Carles Puigdemont déclare que son interdiction de siéger au Parlement a porté atteinte aux « droits des électeurs de l’UE »

L’interdiction faite à Carles Puigdemont de siéger au Parlement européen après les élections de 2019 « a violé les droits fondamentaux des électeurs », a déclaré l’ancien président catalan après que l’avocat général de la CJUE a déclaré que l’accès aurait dû lui être accordé.

/ EFE avec EURACTIV.com
European Parliament session in Strasbourg
« Quelqu’un devra s’expliquer pour avoir enfreint les droits fondamentaux des électeurs européens », a déclaré M. Puigdemont le jour même de la publication de l’avis, notant que les conclusions de l’avocat général ne sont pas contraignantes et qu’il devra attendre le jugement final de la Cour de justice de l’Union européenne dans son affaire si complexe. [[EPA-EFE/RONALD WITTEK]]

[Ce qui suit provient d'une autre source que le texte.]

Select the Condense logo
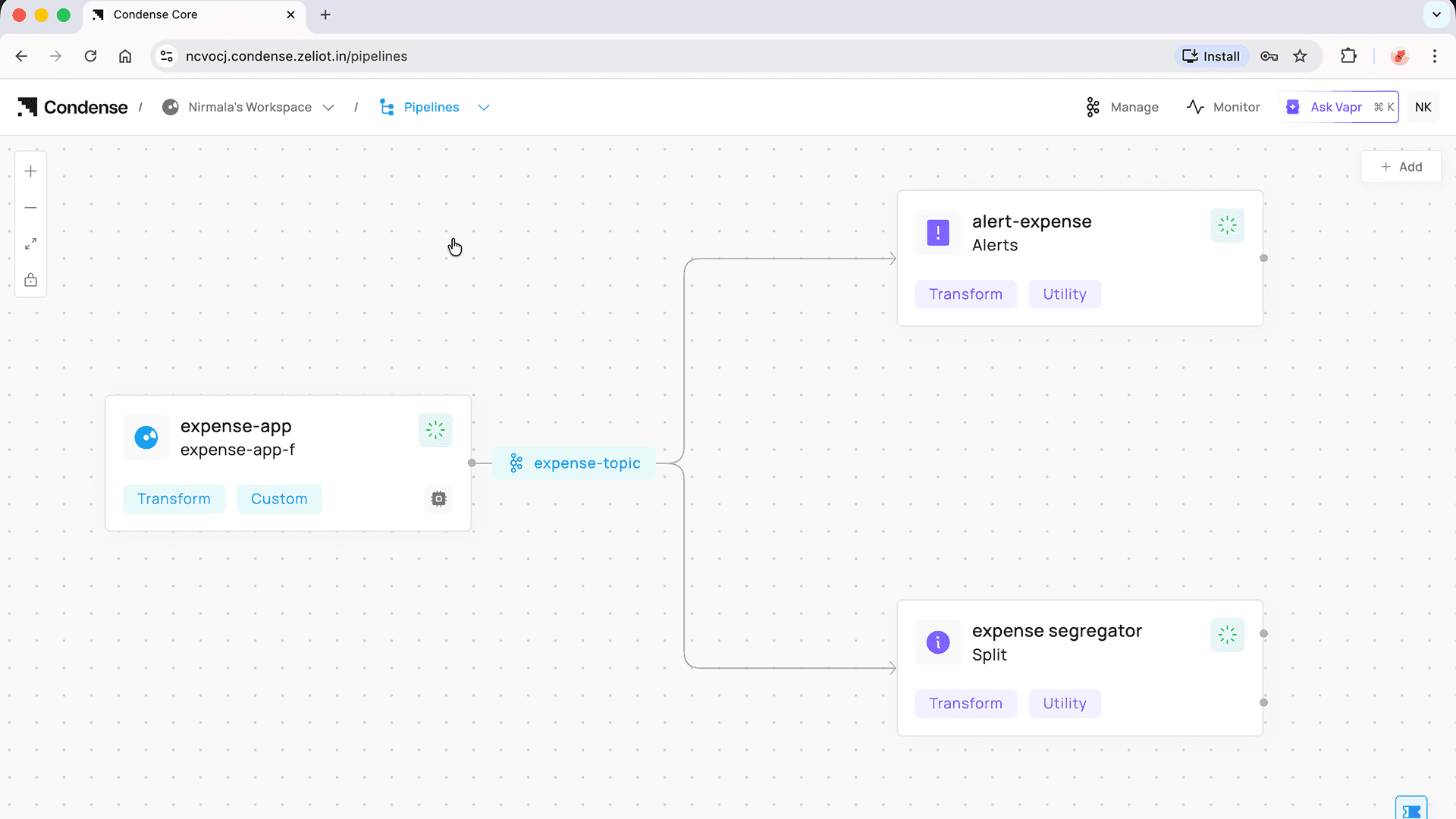This screenshot has width=1456, height=819. [72, 107]
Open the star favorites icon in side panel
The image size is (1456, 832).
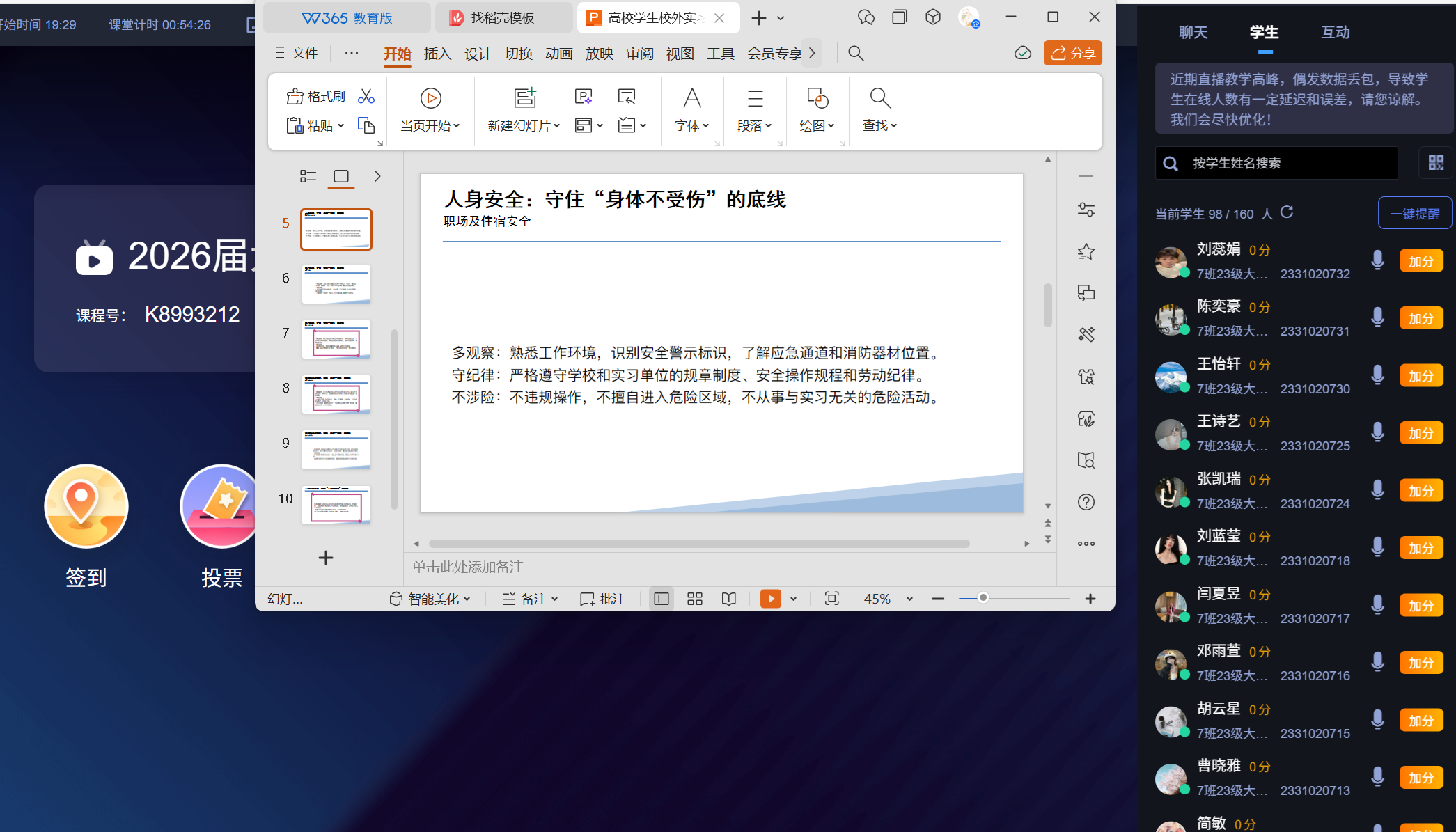[1086, 251]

L’interdiction faite à l’ancien président catalan Carles Puigdemont de siéger au Parlement européen après les élections européennes de 2019 « a violé les droits fondamentaux des électeurs européens », a déclaré M. Puigdemont après que l’avocat général de la Cour de Justice de l’UE a déclaré jeudi (11 avril) que l’accès aurait dû lui être accordé.

L’avocat général de la Cour de justice de l’UE, Maciej Szpunar, a rendu un avis jeudi, indiquant que l’interdiction d’accès au Parlement européen à M. Puigdemont et à l’eurodéputé Toni Comín, ancien membre de la Gauche républicaine de Catalogne (ERC), parti séparatiste de gauche, devrait être levée.

« Quelqu’un devra s’expliquer pour avoir enfreint les droits fondamentaux des électeurs européens », a déclaré M. Puigdemont le jour même de la publication de l’avis, notant que les conclusions de l’avocat général ne sont pas contraignantes et qu’il devra attendre le jugement final de la Cour de justice de l’Union européenne dans cette complexe affaire.

« Il est nécessaire d’affronter intelligemment et de défendre les droits fondamentaux sans perdre courage, quelle que soit la puissance de l’adversaire », a-t-il écrit sur X.

L’interdiction a été prononcée quelques jours après les élections européennes de 2019 par le président du Parlement européen de l’époque, l’actuel ministre italien des Affaires étrangères Antonio Tajani (Forza Italia, PPE).

M. Tajani avait remis en question les résultats des élections annoncés officiellement et confirmé l’approbation par les citoyens des deux candidats de l’époque par la Commission électorale centrale (CEC) de l’Espagne.

Il a déclaré que la CEC n’avait pas inclus leurs noms dans la liste finale envoyée au Parlement européen le 17 juin 2019 parce que ni l’un ni l’autre n’avait juré de respecter la constitution espagnole, risquant ainsi d’être arrêtés s’ils retournaient en Espagne.

M. Puigdemont, qui s’est exilé à Waterloo, près de Bruxelles, depuis la tentative de sécession de 2017 en Catalogne, vit depuis la semaine dernière dans le sud de la France, d’où il prépare la campagne électorale de son parti pour les élections régionales anticipées du 12 mai. M. Comín, principal candidat du parti indépendantiste aux élections régionales du 12 mai en Catalogne, vit actuellement à Bruxelles.

Tous deux bénéficieront de la loi d’amnistie que le parlement espagnol devrait approuver avant l’été pour gracier des centaines de personnes responsables d’actions séparatistes illégales en Catalogne entre 2012 et 2023 — une loi qui devrait, en principe, leur permettre de retourner en Espagne en tant qu’hommes libres.

« Toni Comín et moi-même sommes particulièrement heureux pour deux personnes », a déclaré M. Puigdemont sur X, faisant référence à son avocat Gonzalo Boye et à feu David Sassoli, l’ancien président du Parlement européen, qui leur a donné un accès temporaire à leurs sièges au Parlement européen après que la Cour de l’UE a statué que les deux avaient obtenu leur statut d’eurodéputés.

Selon les experts en droit européen, la Cour de justice de l’Union européenne rend presque toujours des arrêts conformes à la ligne précédente ou à l’orientation présentée par l’avocat général.

M. Puigdemont a renoncé à se présenter aux prochaines élections européennes, car il aspire à devenir le prochain président du gouvernement catalan après les élections du 12 mai.